YOUR GOAL – Your task is to restate the data word for word.

GIVEN RECORDS –
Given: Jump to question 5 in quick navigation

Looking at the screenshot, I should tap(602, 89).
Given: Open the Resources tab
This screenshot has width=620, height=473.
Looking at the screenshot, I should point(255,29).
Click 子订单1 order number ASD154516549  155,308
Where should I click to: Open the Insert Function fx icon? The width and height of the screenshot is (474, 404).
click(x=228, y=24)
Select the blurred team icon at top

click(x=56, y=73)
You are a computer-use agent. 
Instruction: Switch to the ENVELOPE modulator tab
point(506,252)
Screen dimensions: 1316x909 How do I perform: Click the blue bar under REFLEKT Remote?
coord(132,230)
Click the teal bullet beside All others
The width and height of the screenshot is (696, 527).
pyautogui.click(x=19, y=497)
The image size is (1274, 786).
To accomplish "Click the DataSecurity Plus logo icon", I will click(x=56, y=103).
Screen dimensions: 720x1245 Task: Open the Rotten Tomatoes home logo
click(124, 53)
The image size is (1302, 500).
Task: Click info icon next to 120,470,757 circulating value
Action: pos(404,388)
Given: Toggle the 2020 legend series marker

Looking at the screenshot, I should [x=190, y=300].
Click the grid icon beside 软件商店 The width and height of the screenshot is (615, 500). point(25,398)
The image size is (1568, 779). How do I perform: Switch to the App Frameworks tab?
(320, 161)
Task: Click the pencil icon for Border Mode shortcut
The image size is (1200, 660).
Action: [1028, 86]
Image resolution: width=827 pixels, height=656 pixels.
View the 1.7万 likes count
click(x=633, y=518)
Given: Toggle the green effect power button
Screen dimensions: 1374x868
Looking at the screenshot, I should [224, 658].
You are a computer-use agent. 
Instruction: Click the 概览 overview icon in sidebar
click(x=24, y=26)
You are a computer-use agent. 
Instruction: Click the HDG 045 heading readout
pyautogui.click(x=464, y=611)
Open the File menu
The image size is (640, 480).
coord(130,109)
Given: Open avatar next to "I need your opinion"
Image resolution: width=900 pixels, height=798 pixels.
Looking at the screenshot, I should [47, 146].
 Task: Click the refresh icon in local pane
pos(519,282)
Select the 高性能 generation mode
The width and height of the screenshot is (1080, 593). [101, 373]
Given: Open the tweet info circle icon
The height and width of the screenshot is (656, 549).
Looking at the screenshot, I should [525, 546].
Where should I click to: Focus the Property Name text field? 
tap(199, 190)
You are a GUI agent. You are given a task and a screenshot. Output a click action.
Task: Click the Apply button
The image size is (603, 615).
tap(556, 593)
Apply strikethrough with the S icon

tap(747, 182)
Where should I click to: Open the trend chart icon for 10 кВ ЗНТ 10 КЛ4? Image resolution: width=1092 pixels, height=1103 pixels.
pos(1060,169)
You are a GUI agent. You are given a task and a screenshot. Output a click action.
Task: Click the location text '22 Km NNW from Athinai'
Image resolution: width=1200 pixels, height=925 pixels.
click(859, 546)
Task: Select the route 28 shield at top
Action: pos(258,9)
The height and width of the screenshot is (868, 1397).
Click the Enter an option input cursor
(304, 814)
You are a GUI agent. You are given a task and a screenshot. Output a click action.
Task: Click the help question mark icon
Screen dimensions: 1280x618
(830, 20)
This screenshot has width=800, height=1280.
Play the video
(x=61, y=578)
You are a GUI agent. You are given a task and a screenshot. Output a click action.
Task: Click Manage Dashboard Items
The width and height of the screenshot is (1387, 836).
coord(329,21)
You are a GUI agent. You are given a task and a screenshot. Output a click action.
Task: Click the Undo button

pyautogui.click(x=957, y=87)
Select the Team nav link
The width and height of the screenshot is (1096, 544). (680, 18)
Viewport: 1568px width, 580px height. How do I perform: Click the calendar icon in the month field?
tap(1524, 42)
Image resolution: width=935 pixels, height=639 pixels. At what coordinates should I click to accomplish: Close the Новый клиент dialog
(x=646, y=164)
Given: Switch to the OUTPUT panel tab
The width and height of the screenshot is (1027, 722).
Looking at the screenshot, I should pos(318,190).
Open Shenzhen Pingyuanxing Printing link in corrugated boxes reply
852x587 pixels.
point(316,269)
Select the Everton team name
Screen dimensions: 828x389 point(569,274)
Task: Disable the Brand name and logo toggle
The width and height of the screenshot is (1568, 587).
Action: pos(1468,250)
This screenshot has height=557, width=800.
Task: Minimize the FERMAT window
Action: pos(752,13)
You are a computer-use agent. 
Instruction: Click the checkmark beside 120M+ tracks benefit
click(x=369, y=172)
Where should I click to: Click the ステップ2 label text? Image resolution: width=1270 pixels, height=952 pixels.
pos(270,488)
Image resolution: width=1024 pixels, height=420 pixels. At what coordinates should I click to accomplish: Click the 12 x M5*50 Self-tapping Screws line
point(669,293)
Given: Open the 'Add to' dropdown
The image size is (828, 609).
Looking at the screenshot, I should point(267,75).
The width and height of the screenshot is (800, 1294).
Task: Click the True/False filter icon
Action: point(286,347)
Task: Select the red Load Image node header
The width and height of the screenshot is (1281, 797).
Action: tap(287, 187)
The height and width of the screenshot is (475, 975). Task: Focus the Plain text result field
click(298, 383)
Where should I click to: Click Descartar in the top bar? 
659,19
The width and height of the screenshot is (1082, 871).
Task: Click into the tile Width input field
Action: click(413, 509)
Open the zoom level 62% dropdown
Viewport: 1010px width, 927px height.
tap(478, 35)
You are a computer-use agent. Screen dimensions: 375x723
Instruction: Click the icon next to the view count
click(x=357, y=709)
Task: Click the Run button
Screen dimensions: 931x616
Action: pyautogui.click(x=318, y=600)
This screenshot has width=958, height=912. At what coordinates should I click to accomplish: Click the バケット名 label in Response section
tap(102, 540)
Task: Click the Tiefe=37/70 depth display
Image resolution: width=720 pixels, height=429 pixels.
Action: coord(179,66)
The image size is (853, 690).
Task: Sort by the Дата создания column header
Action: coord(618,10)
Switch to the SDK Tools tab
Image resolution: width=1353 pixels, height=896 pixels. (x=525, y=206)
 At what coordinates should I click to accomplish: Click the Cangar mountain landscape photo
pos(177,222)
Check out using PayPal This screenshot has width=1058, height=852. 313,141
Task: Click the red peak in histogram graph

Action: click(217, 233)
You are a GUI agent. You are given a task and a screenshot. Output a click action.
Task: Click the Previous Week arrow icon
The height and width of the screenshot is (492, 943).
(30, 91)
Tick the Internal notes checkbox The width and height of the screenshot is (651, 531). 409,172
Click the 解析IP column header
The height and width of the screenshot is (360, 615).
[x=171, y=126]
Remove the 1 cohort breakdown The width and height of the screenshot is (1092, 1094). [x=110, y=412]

ANSWER TO THIS EXERCISE –
Given: Jump to question 5 in quick navigation

Looking at the screenshot, I should tap(602, 89).
Given: Open the Resources tab
This screenshot has width=620, height=473.
Looking at the screenshot, I should point(255,29).
Click 子订单1 order number ASD154516549  155,308
Where should I click to: Open the Insert Function fx icon? The width and height of the screenshot is (474, 404).
click(x=228, y=24)
Select the blurred team icon at top

click(x=56, y=73)
You are a computer-use agent. 
Instruction: Switch to the ENVELOPE modulator tab
point(506,252)
Screen dimensions: 1316x909 How do I perform: Click the blue bar under REFLEKT Remote?
coord(132,230)
Click the teal bullet beside All others
The width and height of the screenshot is (696, 527).
pyautogui.click(x=19, y=497)
The image size is (1274, 786).
To accomplish "Click the DataSecurity Plus logo icon", I will click(x=56, y=103).
Screen dimensions: 720x1245 Task: Open the Rotten Tomatoes home logo
click(124, 53)
The image size is (1302, 500).
Task: Click info icon next to 120,470,757 circulating value
Action: pos(404,388)
Given: Toggle the 2020 legend series marker

Looking at the screenshot, I should [x=190, y=300].
Click the grid icon beside 软件商店 The width and height of the screenshot is (615, 500). point(25,398)
The image size is (1568, 779). How do I perform: Switch to the App Frameworks tab?
(320, 161)
Task: Click the pencil icon for Border Mode shortcut
The image size is (1200, 660).
Action: [1028, 86]
Image resolution: width=827 pixels, height=656 pixels.
View the 1.7万 likes count
click(x=633, y=518)
Given: Toggle the green effect power button
Screen dimensions: 1374x868
Looking at the screenshot, I should [224, 658].
You are a computer-use agent. 
Instruction: Click the 概览 overview icon in sidebar
click(x=24, y=26)
You are a computer-use agent. 
Instruction: Click the HDG 045 heading readout
pyautogui.click(x=464, y=611)
Open the File menu
The image size is (640, 480).
coord(130,109)
Given: Open avatar next to "I need your opinion"
Image resolution: width=900 pixels, height=798 pixels.
Looking at the screenshot, I should [47, 146].
 Task: Click the refresh icon in local pane
pos(519,282)
Select the 高性能 generation mode
The width and height of the screenshot is (1080, 593). [101, 373]
Given: Open the tweet info circle icon
The height and width of the screenshot is (656, 549).
Looking at the screenshot, I should [525, 546].
Where should I click to: Focus the Property Name text field? 
tap(199, 190)
You are a GUI agent. You are given a task and a screenshot. Output a click action.
Task: Click the Apply button
The image size is (603, 615).
tap(556, 593)
Apply strikethrough with the S icon

tap(747, 182)
Where should I click to: Open the trend chart icon for 10 кВ ЗНТ 10 КЛ4? Image resolution: width=1092 pixels, height=1103 pixels.
pos(1060,169)
You are a GUI agent. You are given a task and a screenshot. Output a click action.
Task: Click the location text '22 Km NNW from Athinai'
Image resolution: width=1200 pixels, height=925 pixels.
click(859, 546)
Task: Select the route 28 shield at top
Action: pos(258,9)
The height and width of the screenshot is (868, 1397).
Click the Enter an option input cursor
(304, 814)
You are a GUI agent. You are given a task and a screenshot. Output a click action.
Task: Click the help question mark icon
Screen dimensions: 1280x618
(830, 20)
This screenshot has width=800, height=1280.
Play the video
(x=61, y=578)
You are a GUI agent. You are given a task and a screenshot. Output a click action.
Task: Click Manage Dashboard Items
The width and height of the screenshot is (1387, 836).
coord(329,21)
You are a GUI agent. You are given a task and a screenshot. Output a click action.
Task: Click the Undo button

pyautogui.click(x=957, y=87)
Select the Team nav link
The width and height of the screenshot is (1096, 544). (680, 18)
Viewport: 1568px width, 580px height. How do I perform: Click the calendar icon in the month field?
tap(1524, 42)
Image resolution: width=935 pixels, height=639 pixels. At what coordinates should I click to accomplish: Close the Новый клиент dialog
(x=646, y=164)
Given: Switch to the OUTPUT panel tab
The width and height of the screenshot is (1027, 722).
Looking at the screenshot, I should pos(318,190).
Open Shenzhen Pingyuanxing Printing link in corrugated boxes reply
852x587 pixels.
point(316,269)
Select the Everton team name
Screen dimensions: 828x389 point(569,274)
Task: Disable the Brand name and logo toggle
The width and height of the screenshot is (1568, 587).
Action: pos(1468,250)
This screenshot has height=557, width=800.
Task: Minimize the FERMAT window
Action: pos(752,13)
You are a computer-use agent. 
Instruction: Click the checkmark beside 120M+ tracks benefit
click(x=369, y=172)
Where should I click to: Click the ステップ2 label text? Image resolution: width=1270 pixels, height=952 pixels.
pos(270,488)
Image resolution: width=1024 pixels, height=420 pixels. At what coordinates should I click to accomplish: Click the 12 x M5*50 Self-tapping Screws line
point(669,293)
Given: Open the 'Add to' dropdown
The image size is (828, 609).
Looking at the screenshot, I should point(267,75).
The width and height of the screenshot is (800, 1294).
Task: Click the True/False filter icon
Action: point(286,347)
Task: Select the red Load Image node header
The width and height of the screenshot is (1281, 797).
Action: tap(287, 187)
The height and width of the screenshot is (475, 975). Task: Focus the Plain text result field
click(298, 383)
Where should I click to: Click Descartar in the top bar? 
659,19
The width and height of the screenshot is (1082, 871).
Task: Click into the tile Width input field
Action: click(413, 509)
Open the zoom level 62% dropdown
Viewport: 1010px width, 927px height.
tap(478, 35)
You are a computer-use agent. Screen dimensions: 375x723
Instruction: Click the icon next to the view count
click(x=357, y=709)
Task: Click the Run button
Screen dimensions: 931x616
Action: pyautogui.click(x=318, y=600)
This screenshot has width=958, height=912. At what coordinates should I click to accomplish: Click the バケット名 label in Response section
tap(102, 540)
Task: Click the Tiefe=37/70 depth display
Image resolution: width=720 pixels, height=429 pixels.
Action: coord(179,66)
The image size is (853, 690).
Task: Sort by the Дата создания column header
Action: coord(618,10)
Switch to the SDK Tools tab
Image resolution: width=1353 pixels, height=896 pixels. (x=525, y=206)
 At what coordinates should I click to accomplish: Click the Cangar mountain landscape photo
pos(177,222)
Check out using PayPal This screenshot has width=1058, height=852. 313,141
Task: Click the red peak in histogram graph

Action: click(217, 233)
You are a GUI agent. You are given a task and a screenshot. Output a click action.
Task: Click the Previous Week arrow icon
The height and width of the screenshot is (492, 943).
(30, 91)
Tick the Internal notes checkbox The width and height of the screenshot is (651, 531). 409,172
Click the 解析IP column header
The height and width of the screenshot is (360, 615).
[x=171, y=126]
Remove the 1 cohort breakdown The width and height of the screenshot is (1092, 1094). [x=110, y=412]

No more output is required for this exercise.